Objective: We attempted to examine the applicability of a population pharmacokinetic-pharmacodynamic (PKPD) model describing the metabolic interaction between warfarin and sorafenib due to CYP2C9 inhibition and to predict the plasma concentrations of sorafenib and S-warfarin, the international normalized ratio (INR), and the optimal maintenance dose of warfarin in the presence of sorafenib in vivo. Materials and methods: The sorafenib inhibition constant for S-warfarin metabolism was determined in vitro, and the unbound fraction in the liver was estimated using the published equations.
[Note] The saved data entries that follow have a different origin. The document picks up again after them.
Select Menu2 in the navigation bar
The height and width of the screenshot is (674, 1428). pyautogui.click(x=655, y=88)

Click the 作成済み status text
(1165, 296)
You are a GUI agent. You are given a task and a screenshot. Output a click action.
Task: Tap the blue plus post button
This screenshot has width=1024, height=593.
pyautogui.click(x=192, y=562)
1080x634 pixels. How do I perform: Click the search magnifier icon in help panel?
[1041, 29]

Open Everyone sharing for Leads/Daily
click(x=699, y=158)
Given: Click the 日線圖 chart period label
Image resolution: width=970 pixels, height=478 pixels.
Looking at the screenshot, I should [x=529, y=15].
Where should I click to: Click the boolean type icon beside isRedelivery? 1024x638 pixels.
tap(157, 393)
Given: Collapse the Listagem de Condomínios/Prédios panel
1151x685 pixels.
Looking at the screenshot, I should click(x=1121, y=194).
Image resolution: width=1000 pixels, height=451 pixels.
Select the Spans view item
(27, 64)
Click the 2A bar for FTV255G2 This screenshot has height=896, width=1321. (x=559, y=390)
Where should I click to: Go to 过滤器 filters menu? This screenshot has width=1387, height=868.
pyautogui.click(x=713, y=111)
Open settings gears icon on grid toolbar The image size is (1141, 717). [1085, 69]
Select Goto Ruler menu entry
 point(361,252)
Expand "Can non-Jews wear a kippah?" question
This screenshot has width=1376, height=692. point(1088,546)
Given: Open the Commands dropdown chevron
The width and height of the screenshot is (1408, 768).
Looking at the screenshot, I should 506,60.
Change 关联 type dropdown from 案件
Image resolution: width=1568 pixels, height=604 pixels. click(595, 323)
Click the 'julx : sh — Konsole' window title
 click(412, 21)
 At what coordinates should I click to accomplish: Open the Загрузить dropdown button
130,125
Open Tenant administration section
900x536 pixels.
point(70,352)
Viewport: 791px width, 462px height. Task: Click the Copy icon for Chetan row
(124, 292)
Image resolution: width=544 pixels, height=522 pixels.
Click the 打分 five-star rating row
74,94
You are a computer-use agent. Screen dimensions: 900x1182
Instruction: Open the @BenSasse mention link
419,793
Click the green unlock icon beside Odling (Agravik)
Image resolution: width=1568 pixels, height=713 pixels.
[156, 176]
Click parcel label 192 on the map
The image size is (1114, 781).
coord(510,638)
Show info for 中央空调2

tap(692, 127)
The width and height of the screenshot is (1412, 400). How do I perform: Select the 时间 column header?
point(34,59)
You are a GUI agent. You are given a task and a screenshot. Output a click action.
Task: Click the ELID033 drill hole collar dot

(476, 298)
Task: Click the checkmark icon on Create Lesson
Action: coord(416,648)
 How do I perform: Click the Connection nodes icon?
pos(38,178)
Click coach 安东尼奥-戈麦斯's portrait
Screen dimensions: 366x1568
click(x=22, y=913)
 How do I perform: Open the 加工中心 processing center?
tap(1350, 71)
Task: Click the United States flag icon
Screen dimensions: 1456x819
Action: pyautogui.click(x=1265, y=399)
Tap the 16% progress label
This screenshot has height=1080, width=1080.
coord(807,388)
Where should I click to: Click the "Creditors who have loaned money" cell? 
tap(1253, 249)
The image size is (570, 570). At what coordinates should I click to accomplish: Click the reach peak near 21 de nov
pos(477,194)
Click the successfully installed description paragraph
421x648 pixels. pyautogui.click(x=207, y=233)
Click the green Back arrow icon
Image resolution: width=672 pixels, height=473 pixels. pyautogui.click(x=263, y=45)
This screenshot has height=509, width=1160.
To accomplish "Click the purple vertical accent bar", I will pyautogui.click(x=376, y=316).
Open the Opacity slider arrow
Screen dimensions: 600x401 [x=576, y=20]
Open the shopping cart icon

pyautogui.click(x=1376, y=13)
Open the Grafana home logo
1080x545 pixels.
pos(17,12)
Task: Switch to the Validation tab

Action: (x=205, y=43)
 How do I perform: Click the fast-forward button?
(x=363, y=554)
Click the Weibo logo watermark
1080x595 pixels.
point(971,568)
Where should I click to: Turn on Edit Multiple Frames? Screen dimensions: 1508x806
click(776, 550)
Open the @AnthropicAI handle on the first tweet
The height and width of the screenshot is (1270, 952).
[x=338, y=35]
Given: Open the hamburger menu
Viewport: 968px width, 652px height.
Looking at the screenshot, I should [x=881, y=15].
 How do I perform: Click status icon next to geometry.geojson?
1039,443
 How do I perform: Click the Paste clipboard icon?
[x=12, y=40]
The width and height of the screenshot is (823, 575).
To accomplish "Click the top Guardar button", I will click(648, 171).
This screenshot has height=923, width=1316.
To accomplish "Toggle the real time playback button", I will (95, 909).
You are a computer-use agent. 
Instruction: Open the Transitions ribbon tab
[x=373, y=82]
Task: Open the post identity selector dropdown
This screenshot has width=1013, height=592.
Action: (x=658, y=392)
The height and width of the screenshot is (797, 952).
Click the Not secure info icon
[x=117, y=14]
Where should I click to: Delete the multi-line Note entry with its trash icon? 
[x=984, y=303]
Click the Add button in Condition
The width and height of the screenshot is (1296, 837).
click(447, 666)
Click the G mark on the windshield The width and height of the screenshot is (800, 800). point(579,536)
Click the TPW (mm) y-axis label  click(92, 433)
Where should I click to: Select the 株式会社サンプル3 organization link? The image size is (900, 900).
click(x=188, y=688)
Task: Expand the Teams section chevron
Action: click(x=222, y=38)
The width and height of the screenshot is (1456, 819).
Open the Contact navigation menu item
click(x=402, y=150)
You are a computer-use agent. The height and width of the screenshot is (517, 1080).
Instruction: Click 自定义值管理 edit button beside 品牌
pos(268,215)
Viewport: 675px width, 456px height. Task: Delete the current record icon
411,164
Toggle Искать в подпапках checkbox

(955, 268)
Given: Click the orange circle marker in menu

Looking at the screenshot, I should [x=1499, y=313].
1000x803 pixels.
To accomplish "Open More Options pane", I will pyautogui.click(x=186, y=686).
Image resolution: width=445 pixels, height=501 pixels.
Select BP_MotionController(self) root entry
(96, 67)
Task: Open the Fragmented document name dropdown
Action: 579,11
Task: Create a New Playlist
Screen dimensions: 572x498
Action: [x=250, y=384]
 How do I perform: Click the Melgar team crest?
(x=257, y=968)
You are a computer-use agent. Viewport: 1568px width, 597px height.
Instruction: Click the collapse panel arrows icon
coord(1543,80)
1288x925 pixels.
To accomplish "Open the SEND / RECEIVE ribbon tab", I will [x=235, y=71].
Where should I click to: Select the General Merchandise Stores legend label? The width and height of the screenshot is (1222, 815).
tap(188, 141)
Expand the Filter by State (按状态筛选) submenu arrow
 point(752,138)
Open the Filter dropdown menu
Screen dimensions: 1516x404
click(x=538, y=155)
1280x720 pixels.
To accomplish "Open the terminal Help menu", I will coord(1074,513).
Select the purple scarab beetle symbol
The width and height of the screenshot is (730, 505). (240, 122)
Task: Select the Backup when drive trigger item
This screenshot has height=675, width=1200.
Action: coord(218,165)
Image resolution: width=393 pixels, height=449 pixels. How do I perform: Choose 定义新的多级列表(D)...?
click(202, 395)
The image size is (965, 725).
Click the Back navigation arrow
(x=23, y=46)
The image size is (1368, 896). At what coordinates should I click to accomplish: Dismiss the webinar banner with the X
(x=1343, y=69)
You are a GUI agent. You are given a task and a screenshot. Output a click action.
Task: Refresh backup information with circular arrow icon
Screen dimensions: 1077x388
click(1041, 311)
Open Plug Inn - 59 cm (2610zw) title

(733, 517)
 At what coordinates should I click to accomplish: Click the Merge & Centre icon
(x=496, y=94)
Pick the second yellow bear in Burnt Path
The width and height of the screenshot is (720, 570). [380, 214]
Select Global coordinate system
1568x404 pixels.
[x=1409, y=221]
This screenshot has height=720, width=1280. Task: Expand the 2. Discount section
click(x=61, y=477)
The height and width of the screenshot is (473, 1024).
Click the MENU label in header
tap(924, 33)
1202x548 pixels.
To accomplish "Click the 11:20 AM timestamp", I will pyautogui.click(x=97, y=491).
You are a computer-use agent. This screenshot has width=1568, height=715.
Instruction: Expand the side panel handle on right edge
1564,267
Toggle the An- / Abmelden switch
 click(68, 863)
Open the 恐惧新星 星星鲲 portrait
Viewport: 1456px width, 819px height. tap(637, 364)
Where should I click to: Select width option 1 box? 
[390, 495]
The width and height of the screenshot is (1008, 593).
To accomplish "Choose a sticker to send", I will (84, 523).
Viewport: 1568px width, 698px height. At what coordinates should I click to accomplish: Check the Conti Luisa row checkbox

A population PK-PD model describing the interaction between warfarin and sorafenib assuming competitive metabolic inhibition of S-warfarin by sorafenib was developed using NONMEM. The model was evaluated using clinical data and INR collected from the literature. Results: The observed time courses of INR retrieved from Japanese and Caucasian patients given warfarin and sorafenib were mostly within the 90% range of the predicted values. Then, we predicted the plasma sorafenib and Swarfarin concentrations and INR after administration of warfarin (3 mg/day) alone and warfarin + sorafenib (800 mg/day). The predicted mean plasma S-warfarin concentration and INR at steady state were almost 6 and 2 times greater, respectively, in the presence of sorafenib than those for warfarin alone. The predicted S-warfarin concentrations and INR after reduction of the warfarin dose (0.5 mg/day) in the presence of sorafenib were comparable to those after 3 mg/day warfarin alone. Conclusion: The proposed population PK-PD model has the potential to predict an increase in INR quantitatively after concurrent administration of warfarin and sorafenib.